Nina Pham, 26, who became the first person to contract Ebola within the United States, tells the Dallas Morning News that she worries about continued health issues and will sue the hospital where she contracted Ebola.

Nina Pham, 26, who became the first person to contract Ebola within the United States, tells the Dallas Morning News that she worries about continued health issues and will sue the hospital where she contracted Ebola.

Uncredited/AP

Nurse Nina Pham tells the Dallas Morning News that while she is Ebola free, she suffers residual effects from contracting the disease from a patient she cared for last fall at Texas Health Presbyterian Hospital Dallas.

Pham's patient, Thomas Eric Duncan, was the first person in the United States diagnosed with Ebola. Duncan contracted Ebola in Liberia and later traveled to Dallas.

Pham, 26, was the first person to contract Ebola on U.S. soil.

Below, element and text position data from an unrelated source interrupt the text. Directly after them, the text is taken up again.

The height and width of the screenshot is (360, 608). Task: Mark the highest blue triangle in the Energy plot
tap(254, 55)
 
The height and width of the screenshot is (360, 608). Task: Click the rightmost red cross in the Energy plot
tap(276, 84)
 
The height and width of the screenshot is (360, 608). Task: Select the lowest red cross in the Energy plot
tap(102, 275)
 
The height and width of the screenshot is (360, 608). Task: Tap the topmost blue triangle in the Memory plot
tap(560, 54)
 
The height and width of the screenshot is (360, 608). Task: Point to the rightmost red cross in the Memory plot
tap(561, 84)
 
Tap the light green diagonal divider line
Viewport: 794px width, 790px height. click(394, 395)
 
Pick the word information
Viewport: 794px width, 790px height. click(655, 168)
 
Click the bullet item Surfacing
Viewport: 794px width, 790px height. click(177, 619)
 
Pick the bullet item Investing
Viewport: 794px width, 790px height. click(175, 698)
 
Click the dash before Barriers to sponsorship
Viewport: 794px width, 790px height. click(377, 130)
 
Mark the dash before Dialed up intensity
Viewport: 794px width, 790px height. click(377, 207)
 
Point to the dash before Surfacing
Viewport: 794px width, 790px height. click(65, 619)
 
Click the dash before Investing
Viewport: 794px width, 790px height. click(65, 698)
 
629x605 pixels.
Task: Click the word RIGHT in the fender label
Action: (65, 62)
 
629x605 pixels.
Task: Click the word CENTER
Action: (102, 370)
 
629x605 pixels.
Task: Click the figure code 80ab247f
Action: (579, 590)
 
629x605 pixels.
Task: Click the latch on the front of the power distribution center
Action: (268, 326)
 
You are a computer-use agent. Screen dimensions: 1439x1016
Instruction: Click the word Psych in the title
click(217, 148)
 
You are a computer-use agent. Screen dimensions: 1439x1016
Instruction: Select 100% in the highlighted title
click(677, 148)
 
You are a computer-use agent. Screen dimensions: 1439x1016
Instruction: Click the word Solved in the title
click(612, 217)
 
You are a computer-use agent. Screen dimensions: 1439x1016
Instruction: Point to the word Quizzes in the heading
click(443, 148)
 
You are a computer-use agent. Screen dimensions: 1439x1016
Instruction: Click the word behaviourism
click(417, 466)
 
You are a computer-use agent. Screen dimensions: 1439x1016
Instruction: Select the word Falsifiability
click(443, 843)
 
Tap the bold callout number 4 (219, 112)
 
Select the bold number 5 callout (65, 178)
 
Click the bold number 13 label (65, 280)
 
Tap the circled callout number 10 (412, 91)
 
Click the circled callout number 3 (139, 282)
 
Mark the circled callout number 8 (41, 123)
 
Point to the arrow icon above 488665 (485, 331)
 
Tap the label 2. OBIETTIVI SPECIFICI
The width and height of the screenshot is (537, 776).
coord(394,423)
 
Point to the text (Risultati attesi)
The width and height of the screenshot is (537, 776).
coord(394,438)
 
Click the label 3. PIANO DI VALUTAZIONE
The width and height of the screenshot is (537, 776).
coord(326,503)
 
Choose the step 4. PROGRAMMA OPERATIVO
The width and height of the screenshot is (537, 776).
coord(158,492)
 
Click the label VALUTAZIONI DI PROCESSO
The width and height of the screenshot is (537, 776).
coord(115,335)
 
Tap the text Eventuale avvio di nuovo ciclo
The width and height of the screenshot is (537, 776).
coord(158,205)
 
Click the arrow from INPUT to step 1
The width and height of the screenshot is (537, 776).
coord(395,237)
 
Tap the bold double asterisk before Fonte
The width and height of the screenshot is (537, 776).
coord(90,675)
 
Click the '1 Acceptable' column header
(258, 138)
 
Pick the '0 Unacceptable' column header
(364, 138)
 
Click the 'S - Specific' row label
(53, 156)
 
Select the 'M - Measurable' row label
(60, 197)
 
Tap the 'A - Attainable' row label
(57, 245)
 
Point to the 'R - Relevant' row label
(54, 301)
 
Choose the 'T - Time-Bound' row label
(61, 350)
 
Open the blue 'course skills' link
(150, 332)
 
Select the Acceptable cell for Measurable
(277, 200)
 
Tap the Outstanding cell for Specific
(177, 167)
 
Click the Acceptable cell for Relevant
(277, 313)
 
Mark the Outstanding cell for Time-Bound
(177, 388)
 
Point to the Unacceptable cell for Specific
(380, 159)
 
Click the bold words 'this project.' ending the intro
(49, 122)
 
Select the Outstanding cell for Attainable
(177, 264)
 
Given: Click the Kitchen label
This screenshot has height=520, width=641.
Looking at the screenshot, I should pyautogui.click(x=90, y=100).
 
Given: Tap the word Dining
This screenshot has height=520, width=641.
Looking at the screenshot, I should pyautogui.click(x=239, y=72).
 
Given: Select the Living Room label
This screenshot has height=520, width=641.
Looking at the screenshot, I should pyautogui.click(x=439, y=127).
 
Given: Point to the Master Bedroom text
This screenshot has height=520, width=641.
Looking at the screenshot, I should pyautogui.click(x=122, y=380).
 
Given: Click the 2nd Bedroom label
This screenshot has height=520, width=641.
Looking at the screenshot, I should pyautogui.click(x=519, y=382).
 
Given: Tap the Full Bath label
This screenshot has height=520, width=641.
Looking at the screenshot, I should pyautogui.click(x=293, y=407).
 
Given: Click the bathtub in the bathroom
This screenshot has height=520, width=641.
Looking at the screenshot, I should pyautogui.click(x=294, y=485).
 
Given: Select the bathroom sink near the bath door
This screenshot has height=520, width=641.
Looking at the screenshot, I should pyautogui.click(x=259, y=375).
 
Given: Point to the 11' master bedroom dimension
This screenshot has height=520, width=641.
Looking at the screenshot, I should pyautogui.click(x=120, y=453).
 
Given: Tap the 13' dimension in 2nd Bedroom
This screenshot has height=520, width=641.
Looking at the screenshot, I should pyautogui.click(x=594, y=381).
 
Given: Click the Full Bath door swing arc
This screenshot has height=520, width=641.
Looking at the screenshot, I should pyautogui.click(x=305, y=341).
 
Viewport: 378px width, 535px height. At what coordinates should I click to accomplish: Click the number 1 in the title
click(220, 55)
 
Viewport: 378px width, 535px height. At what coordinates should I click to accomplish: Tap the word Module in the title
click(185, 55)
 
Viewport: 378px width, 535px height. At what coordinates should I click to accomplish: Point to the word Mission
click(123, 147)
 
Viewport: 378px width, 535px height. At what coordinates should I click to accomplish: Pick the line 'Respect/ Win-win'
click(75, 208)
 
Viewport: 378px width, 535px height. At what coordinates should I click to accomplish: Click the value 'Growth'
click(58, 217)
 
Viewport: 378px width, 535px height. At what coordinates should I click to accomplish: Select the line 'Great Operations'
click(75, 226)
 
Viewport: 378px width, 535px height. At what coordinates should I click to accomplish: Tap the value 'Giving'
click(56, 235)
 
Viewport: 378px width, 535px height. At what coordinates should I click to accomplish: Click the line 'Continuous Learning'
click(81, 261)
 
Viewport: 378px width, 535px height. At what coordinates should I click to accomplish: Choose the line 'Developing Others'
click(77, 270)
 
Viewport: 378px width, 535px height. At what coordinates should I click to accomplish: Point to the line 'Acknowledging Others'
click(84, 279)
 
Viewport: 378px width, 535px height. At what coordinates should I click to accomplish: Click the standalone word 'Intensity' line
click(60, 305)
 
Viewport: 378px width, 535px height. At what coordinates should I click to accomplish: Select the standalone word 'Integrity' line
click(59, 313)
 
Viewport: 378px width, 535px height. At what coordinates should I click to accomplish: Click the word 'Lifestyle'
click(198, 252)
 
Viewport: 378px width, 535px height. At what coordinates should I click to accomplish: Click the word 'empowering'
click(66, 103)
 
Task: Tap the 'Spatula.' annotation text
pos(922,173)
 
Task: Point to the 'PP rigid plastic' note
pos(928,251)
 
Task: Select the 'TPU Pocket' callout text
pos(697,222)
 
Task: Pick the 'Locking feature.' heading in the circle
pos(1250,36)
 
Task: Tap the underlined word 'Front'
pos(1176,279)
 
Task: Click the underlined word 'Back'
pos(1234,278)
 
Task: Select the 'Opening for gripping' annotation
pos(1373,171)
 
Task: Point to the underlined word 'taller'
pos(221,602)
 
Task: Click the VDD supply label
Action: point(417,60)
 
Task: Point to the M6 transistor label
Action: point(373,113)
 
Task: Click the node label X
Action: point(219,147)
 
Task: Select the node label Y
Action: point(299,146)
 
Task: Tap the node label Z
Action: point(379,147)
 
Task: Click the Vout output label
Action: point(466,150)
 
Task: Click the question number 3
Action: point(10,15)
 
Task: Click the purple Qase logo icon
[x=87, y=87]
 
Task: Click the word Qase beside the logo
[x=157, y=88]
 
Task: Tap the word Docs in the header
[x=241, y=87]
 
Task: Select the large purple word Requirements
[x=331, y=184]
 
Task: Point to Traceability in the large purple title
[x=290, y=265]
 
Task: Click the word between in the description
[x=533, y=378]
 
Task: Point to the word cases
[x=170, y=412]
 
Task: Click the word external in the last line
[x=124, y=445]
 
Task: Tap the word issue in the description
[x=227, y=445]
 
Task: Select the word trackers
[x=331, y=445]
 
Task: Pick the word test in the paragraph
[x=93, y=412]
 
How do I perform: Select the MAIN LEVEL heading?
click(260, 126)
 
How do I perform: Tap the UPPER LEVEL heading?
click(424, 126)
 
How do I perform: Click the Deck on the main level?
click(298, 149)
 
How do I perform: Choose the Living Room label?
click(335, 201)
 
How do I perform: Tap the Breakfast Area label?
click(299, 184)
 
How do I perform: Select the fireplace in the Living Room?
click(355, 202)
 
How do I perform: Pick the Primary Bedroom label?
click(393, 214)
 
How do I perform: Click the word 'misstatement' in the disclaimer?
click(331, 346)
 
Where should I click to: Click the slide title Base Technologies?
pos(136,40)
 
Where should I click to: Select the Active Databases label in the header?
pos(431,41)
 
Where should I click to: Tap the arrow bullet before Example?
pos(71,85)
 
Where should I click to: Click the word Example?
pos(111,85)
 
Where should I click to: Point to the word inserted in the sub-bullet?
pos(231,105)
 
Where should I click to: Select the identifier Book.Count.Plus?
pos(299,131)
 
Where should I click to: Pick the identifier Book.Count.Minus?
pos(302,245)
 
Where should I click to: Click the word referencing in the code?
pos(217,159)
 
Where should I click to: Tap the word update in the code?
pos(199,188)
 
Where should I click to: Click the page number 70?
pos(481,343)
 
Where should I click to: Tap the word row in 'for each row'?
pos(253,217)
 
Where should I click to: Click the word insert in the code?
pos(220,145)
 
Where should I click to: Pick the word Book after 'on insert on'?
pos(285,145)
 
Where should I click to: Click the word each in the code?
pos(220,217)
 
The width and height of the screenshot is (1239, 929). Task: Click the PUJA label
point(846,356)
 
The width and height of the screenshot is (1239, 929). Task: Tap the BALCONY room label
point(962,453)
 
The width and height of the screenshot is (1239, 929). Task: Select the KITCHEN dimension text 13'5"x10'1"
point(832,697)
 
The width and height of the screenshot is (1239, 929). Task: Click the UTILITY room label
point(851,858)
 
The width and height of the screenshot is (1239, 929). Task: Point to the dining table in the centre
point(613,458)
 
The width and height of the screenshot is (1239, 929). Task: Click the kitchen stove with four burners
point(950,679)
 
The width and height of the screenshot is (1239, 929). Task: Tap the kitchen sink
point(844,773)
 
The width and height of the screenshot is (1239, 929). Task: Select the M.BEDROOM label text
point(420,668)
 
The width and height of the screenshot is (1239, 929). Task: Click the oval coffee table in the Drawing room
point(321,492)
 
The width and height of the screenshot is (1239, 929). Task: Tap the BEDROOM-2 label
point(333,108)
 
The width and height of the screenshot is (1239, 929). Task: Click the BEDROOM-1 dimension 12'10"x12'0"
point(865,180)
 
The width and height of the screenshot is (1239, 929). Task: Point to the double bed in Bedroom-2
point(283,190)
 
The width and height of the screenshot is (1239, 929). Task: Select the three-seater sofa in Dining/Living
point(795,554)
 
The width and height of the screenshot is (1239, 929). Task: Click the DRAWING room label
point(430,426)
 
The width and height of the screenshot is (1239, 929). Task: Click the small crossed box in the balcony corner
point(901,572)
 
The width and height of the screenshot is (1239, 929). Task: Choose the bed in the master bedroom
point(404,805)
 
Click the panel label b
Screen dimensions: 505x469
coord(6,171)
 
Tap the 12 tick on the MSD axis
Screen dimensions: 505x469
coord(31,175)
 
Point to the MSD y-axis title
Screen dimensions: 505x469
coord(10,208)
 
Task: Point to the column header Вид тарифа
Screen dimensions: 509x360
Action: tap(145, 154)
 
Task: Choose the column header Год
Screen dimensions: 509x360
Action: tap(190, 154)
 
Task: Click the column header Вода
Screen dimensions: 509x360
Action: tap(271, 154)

Pham tells the paper in an interview published Saturday that she will file a lawsuit Monday in Dallas County against Texas Health Resources, the parent company of the Dallas hospital where she worked. She says the hospital lacked proper training and proper equipment.

She also says the hospital violated her privacy — making her "a symbol of corporate neglect — a casualty of a hospital system's failure to prepare for a known and impending medical crisis."

Texas Health Resources responded to the article with a statement from spokesman Wendell Watson.

"Nina Pham bravely served Texas Health Dallas during a most difficult time. We continue to support and wish the best for her, and we remain optimistic that constructive dialogue can resolve this matter."

In October, Texas Health Resources issued a a full-page letter published in the Dallas Morning News saying it was "deeply sorry" for missing the Ebola diagnosis of Thomas Duncan.

Pham wants unspecified damages for physical pain and mental anguish, medical expenses and loss of future earnings.

She was treated at the National Institutes of Health in Bethesda, Md. Before heading back to Texas, Pham met President Obama at the White House, where he embraced her.

She had hugged Dr. Anthony Fauci, director of the National Institute of Allergy and Infectious Diseases at NIH, earlier in the day. The embrace was as much to combat the stigma surrounding the deadly virus as to celebrate her being free of Ebola.